--- START ---

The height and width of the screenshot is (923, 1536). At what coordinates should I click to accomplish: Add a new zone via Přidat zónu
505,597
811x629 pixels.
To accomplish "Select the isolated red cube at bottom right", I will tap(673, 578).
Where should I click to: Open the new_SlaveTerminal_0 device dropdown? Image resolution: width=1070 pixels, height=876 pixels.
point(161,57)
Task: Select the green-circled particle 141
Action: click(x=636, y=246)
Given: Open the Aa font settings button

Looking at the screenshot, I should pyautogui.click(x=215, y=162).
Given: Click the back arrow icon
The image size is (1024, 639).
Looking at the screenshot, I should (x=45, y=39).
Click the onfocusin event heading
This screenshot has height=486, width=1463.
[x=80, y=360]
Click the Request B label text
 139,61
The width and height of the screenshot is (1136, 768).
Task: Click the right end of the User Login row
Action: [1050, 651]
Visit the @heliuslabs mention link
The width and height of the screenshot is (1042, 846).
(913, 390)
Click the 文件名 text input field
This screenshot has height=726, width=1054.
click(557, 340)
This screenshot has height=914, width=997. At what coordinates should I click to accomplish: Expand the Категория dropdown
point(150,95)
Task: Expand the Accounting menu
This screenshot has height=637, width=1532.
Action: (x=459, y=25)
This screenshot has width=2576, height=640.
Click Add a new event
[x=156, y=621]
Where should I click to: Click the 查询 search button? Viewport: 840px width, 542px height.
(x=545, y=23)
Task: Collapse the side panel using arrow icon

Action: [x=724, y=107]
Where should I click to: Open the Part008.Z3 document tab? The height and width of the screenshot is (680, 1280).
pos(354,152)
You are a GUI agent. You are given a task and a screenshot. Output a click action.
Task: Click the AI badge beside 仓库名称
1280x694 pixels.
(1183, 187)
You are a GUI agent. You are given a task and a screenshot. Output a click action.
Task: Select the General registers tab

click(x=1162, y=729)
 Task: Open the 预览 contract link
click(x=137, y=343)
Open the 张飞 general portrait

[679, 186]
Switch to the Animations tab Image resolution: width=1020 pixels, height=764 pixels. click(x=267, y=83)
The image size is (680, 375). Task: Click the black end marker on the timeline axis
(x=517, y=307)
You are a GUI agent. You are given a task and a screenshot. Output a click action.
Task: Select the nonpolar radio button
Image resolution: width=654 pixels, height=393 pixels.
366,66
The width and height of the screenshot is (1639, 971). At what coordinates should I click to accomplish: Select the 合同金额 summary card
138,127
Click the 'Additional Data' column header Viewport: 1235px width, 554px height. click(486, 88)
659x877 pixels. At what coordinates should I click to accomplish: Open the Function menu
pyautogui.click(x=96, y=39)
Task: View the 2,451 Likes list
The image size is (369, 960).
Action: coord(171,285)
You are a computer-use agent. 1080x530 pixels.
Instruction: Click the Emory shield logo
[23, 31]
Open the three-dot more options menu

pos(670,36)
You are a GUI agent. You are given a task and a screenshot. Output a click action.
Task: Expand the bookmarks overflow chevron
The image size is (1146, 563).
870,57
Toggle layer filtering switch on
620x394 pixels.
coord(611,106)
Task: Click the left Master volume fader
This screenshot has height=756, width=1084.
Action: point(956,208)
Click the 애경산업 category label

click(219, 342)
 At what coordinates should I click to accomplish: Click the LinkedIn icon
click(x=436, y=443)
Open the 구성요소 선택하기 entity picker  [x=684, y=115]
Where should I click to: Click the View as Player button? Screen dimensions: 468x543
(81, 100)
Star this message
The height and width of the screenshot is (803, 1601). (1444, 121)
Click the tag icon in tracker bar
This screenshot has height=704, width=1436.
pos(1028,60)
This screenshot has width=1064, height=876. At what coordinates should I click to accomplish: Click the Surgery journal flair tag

--- END ---

EXERCISE GOAL ->
Give each entry again, spelled exactly as shown.

RESPONSE AREA ->
The height and width of the screenshot is (923, 1536). At what coordinates should I click to accomplish: Add a new zone via Přidat zónu
505,597
811x629 pixels.
To accomplish "Select the isolated red cube at bottom right", I will tap(673, 578).
Where should I click to: Open the new_SlaveTerminal_0 device dropdown? Image resolution: width=1070 pixels, height=876 pixels.
point(161,57)
Task: Select the green-circled particle 141
Action: click(x=636, y=246)
Given: Open the Aa font settings button

Looking at the screenshot, I should pyautogui.click(x=215, y=162).
Given: Click the back arrow icon
The image size is (1024, 639).
Looking at the screenshot, I should (x=45, y=39).
Click the onfocusin event heading
This screenshot has height=486, width=1463.
[x=80, y=360]
Click the Request B label text
 139,61
The width and height of the screenshot is (1136, 768).
Task: Click the right end of the User Login row
Action: [1050, 651]
Visit the @heliuslabs mention link
The width and height of the screenshot is (1042, 846).
(913, 390)
Click the 文件名 text input field
This screenshot has height=726, width=1054.
click(557, 340)
This screenshot has height=914, width=997. At what coordinates should I click to accomplish: Expand the Категория dropdown
point(150,95)
Task: Expand the Accounting menu
This screenshot has height=637, width=1532.
Action: (x=459, y=25)
This screenshot has width=2576, height=640.
Click Add a new event
[x=156, y=621]
Where should I click to: Click the 查询 search button? Viewport: 840px width, 542px height.
(x=545, y=23)
Task: Collapse the side panel using arrow icon

Action: [x=724, y=107]
Where should I click to: Open the Part008.Z3 document tab? The height and width of the screenshot is (680, 1280).
pos(354,152)
You are a GUI agent. You are given a task and a screenshot. Output a click action.
Task: Click the AI badge beside 仓库名称
1280x694 pixels.
(1183, 187)
You are a GUI agent. You are given a task and a screenshot. Output a click action.
Task: Select the General registers tab

click(x=1162, y=729)
 Task: Open the 预览 contract link
click(x=137, y=343)
Open the 张飞 general portrait

[679, 186]
Switch to the Animations tab Image resolution: width=1020 pixels, height=764 pixels. click(x=267, y=83)
The image size is (680, 375). Task: Click the black end marker on the timeline axis
(x=517, y=307)
You are a GUI agent. You are given a task and a screenshot. Output a click action.
Task: Select the nonpolar radio button
Image resolution: width=654 pixels, height=393 pixels.
366,66
The width and height of the screenshot is (1639, 971). At what coordinates should I click to accomplish: Select the 合同金额 summary card
138,127
Click the 'Additional Data' column header Viewport: 1235px width, 554px height. click(486, 88)
659x877 pixels. At what coordinates should I click to accomplish: Open the Function menu
pyautogui.click(x=96, y=39)
Task: View the 2,451 Likes list
The image size is (369, 960).
Action: coord(171,285)
You are a computer-use agent. 1080x530 pixels.
Instruction: Click the Emory shield logo
[23, 31]
Open the three-dot more options menu

pos(670,36)
You are a GUI agent. You are given a task and a screenshot. Output a click action.
Task: Expand the bookmarks overflow chevron
The image size is (1146, 563).
870,57
Toggle layer filtering switch on
620x394 pixels.
coord(611,106)
Task: Click the left Master volume fader
This screenshot has height=756, width=1084.
Action: point(956,208)
Click the 애경산업 category label

click(219, 342)
 At what coordinates should I click to accomplish: Click the LinkedIn icon
click(x=436, y=443)
Open the 구성요소 선택하기 entity picker  [x=684, y=115]
Where should I click to: Click the View as Player button? Screen dimensions: 468x543
(81, 100)
Star this message
The height and width of the screenshot is (803, 1601). (1444, 121)
Click the tag icon in tracker bar
This screenshot has height=704, width=1436.
pos(1028,60)
This screenshot has width=1064, height=876. At what coordinates should I click to accomplish: Click the Surgery journal flair tag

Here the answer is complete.